# Текст для чтения

____

Любопытно, что Тодоровский ошибся на 50%, а Резник на все 100, и ему вообще невдомек, что в песне бывают еще и слова, которые он, однако, собирался напеть.
***
Однажды Марк Бернес спросил меня: — Ты знаешь такого Евгения Винокурова? Скажи ему, пусть он мне позвонит…
Бернес прочел в “Новом мире” винокуровских “Москвичей” и, естественно, увидел в них песню. А начинались стихи так:
Там синие просторы
спокойной Сан-реки,
Там строгие костелы
остры и высоки.
Лежат в земле,
зеленой,
покрытые травой,
Сережка с Малой Бронной
и Витька с Моховой.
А заканчивались:
Где цоколь из фанеры
Привал на пять минут.
По-польски пионеры
О подвигах поют.
Конечно, эти стереотипные строчки не могли устроить артиста. Но при встрече выяснилось, что поэт продолжал работать над стихами и после их напечатания. Теперь они прекрасно начинались:
В полях, за Вислой сонной,
Лежат в земле сырой…,
а концовка вообще была отброшена, и стихотворение завершалось так:
Пылает свод бездонный,
И ночь шумит листвой
Над тихой Малой Бронной,
Над тихой Моховой.
И сколько ни объяснял Марк, что эта концовка годится для стихов, но не для песни, что в завершении песни обязательно должна быть какая-то изюминка, что-то более определенное, поворот, удар, Женя не соглашался больше ничего менять, стоял на своем, убежденный не только в собственной правде, но и в благополучном исходе. Он говорил мне, весьма самоуверенно: — Будет петь так, никуда не денется!..

____

# Задания
1 - Перечислите все географические названия (реки и улицы), встречающиеся в тексте для чтения.
2 - Выпишите из текста для чтения дословно отрывок от слов «И сколько ни» до слов «никуда не денется!..» включительно.

# Исходные данные
____

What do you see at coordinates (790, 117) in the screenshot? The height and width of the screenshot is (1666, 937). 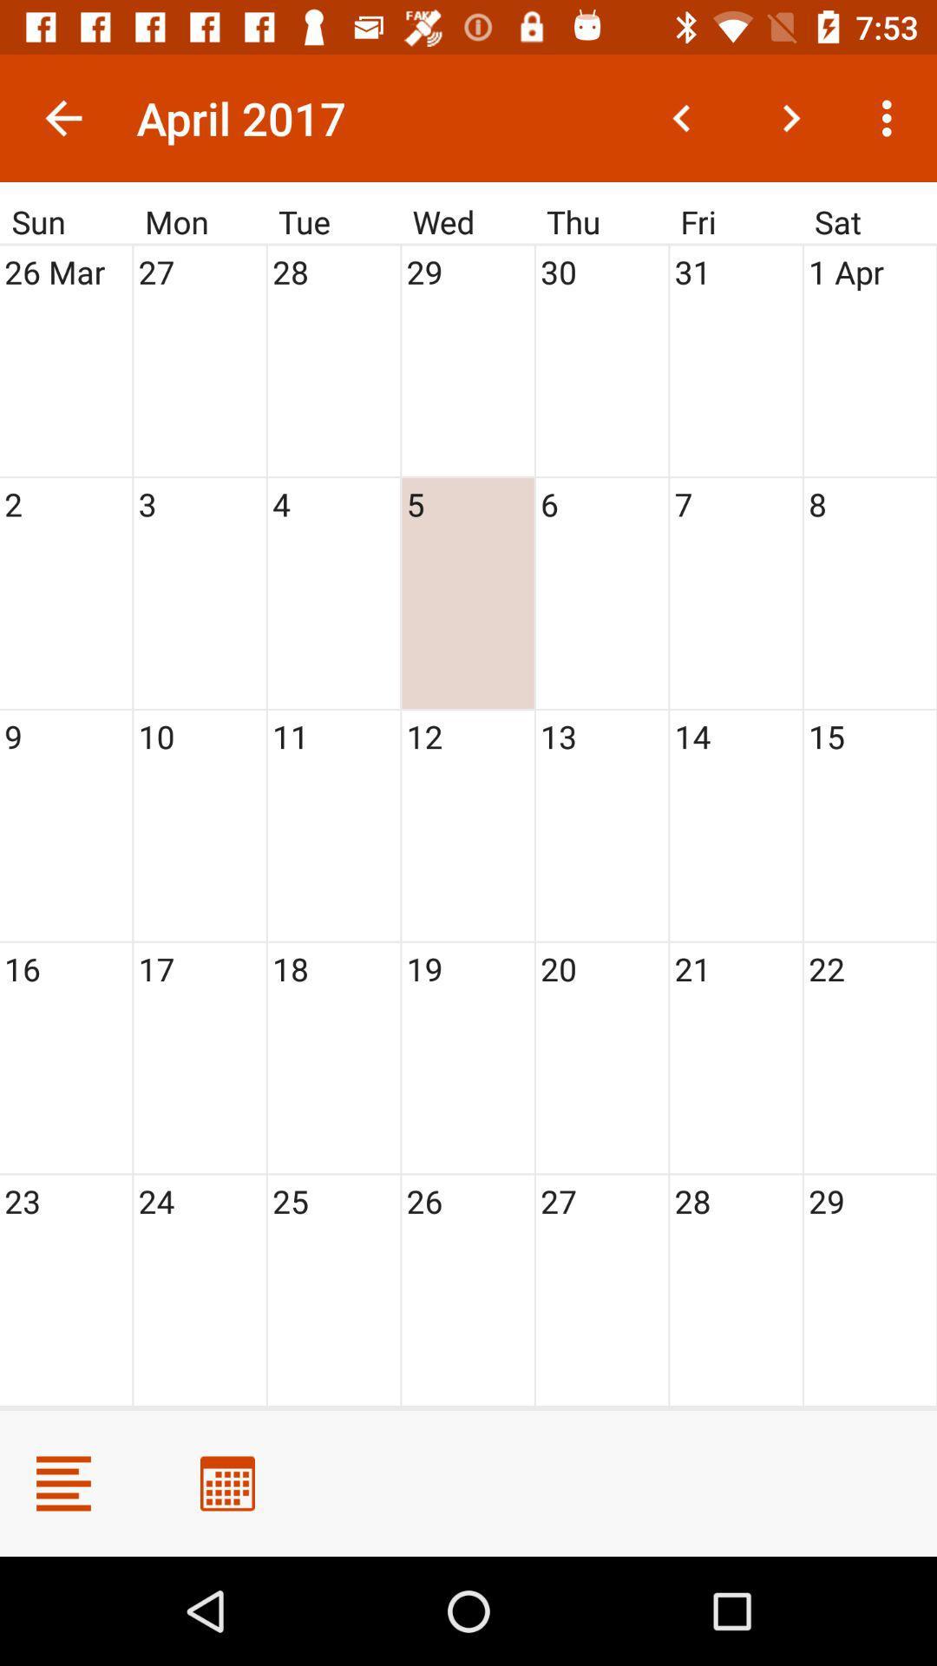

____

# Ответы к заданиям
1 - Сан (Сан-река), Висла, Малая Бронная, Моховая.

2 -
И сколько ни объяснял Марк, что эта концовка годится для стихов, но не для песни, что в завершении песни обязательно должна быть какая-то изюминка, что-то более определенное, поворот, удар, Женя не соглашался больше ничего менять, стоял на своем, убежденный не только в собственной правде, но и в благополучном исходе. Он говорил мне, весьма самоуверенно: — Будет петь так, никуда не денется!..